Exercise>
Please copy every line of the listing below word for word, leaving out the pictures.

(Records for locating displayed items)

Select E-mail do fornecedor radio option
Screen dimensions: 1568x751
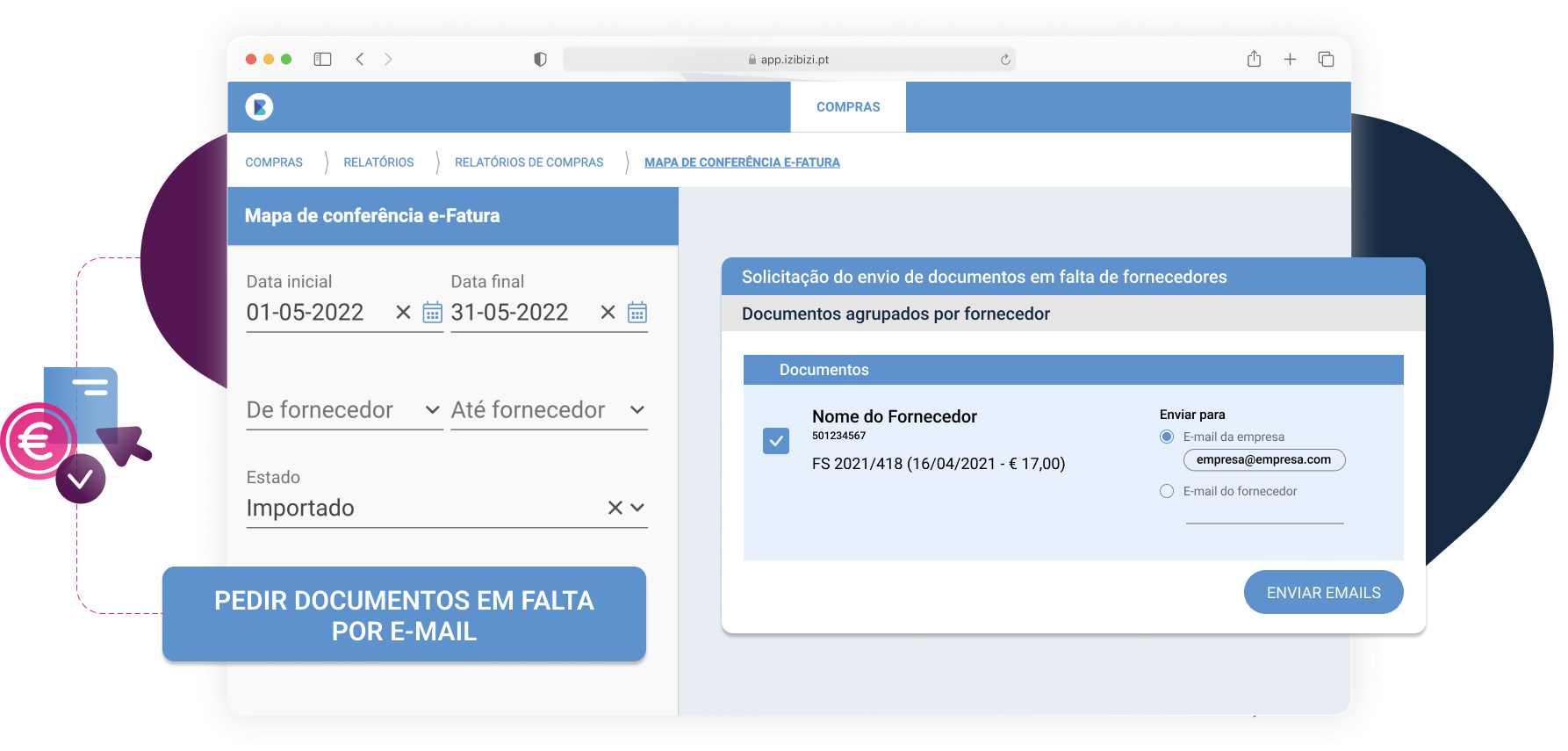click(x=1167, y=491)
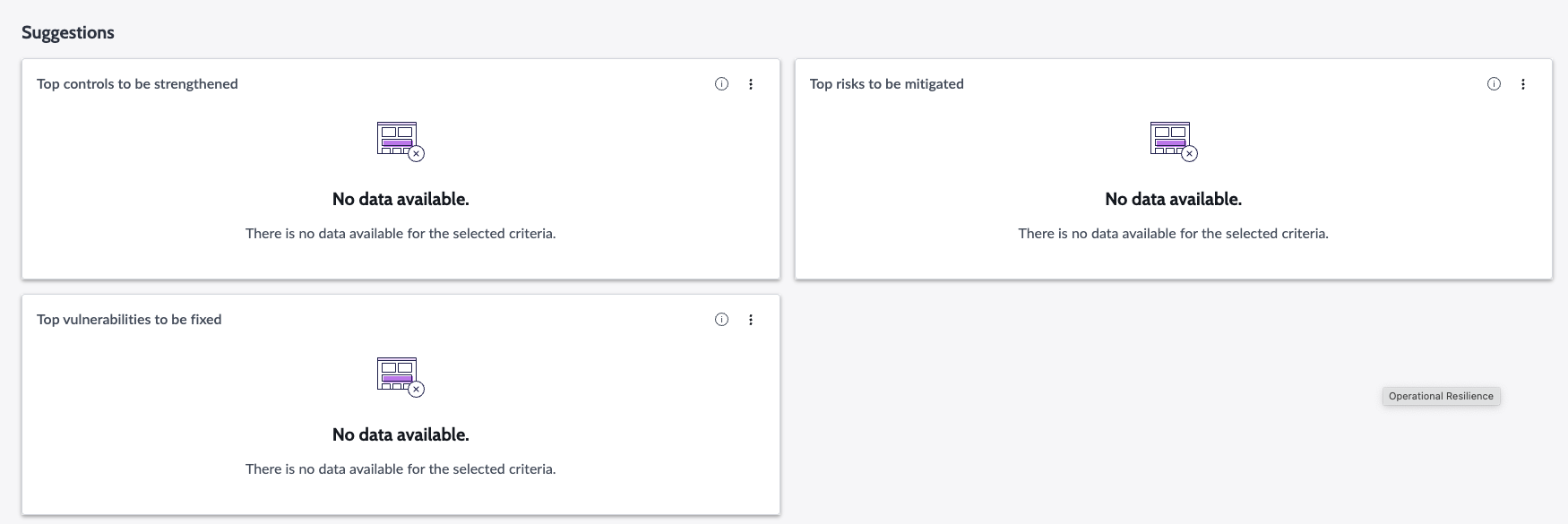Click the Suggestions section heading
This screenshot has height=524, width=1568.
coord(68,32)
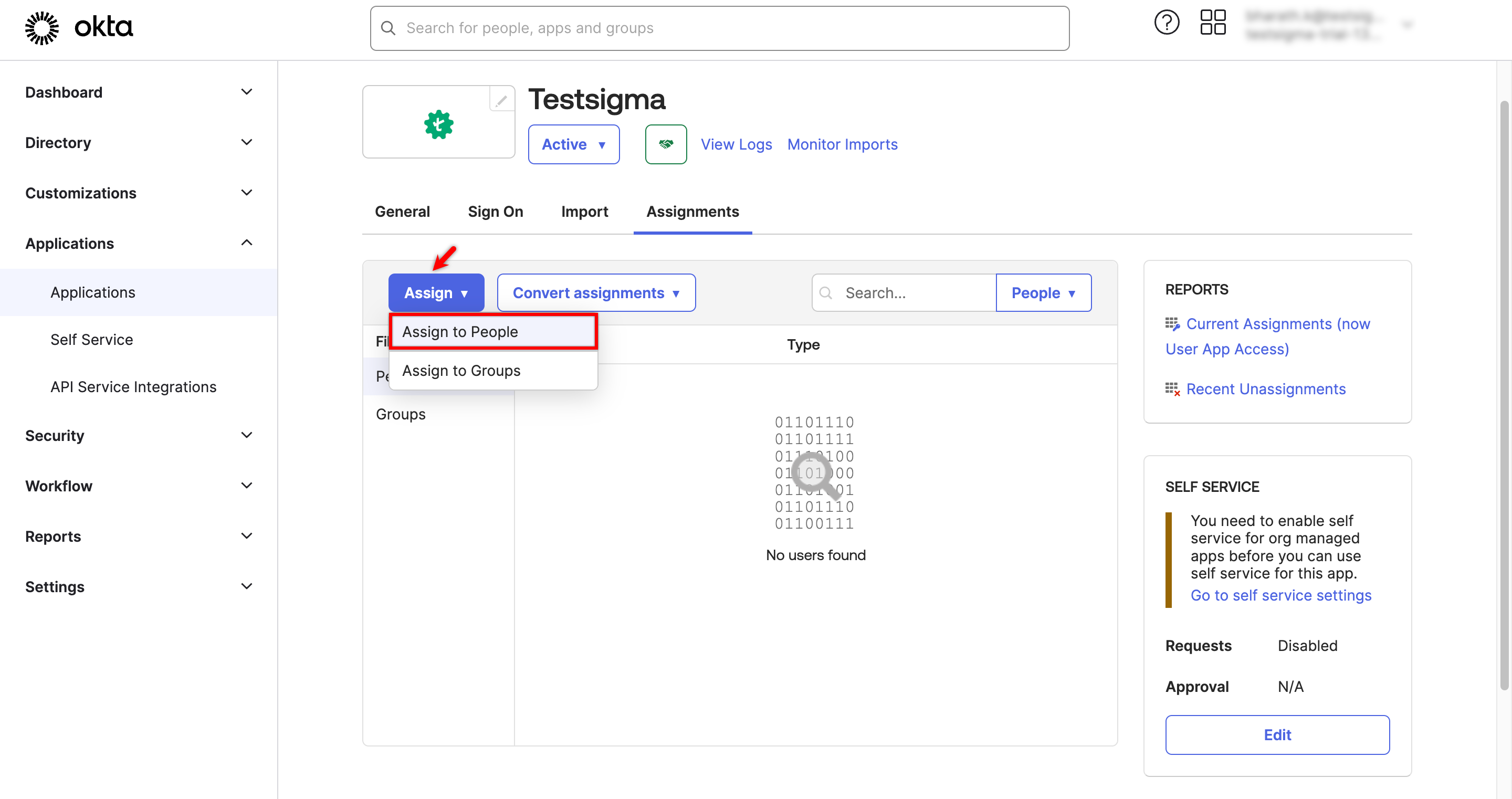The width and height of the screenshot is (1512, 799).
Task: Click the Testsigma app logo
Action: pos(438,124)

Exercise solution>
Select E-mail do fornecedor radio option
Screen dimensions: 1568x751
click(x=1167, y=491)
Click the Suggestions section heading
This screenshot has height=524, width=1568.
coord(68,32)
The width and height of the screenshot is (1512, 799).
Task: Click the Testsigma app logo
Action: pos(438,124)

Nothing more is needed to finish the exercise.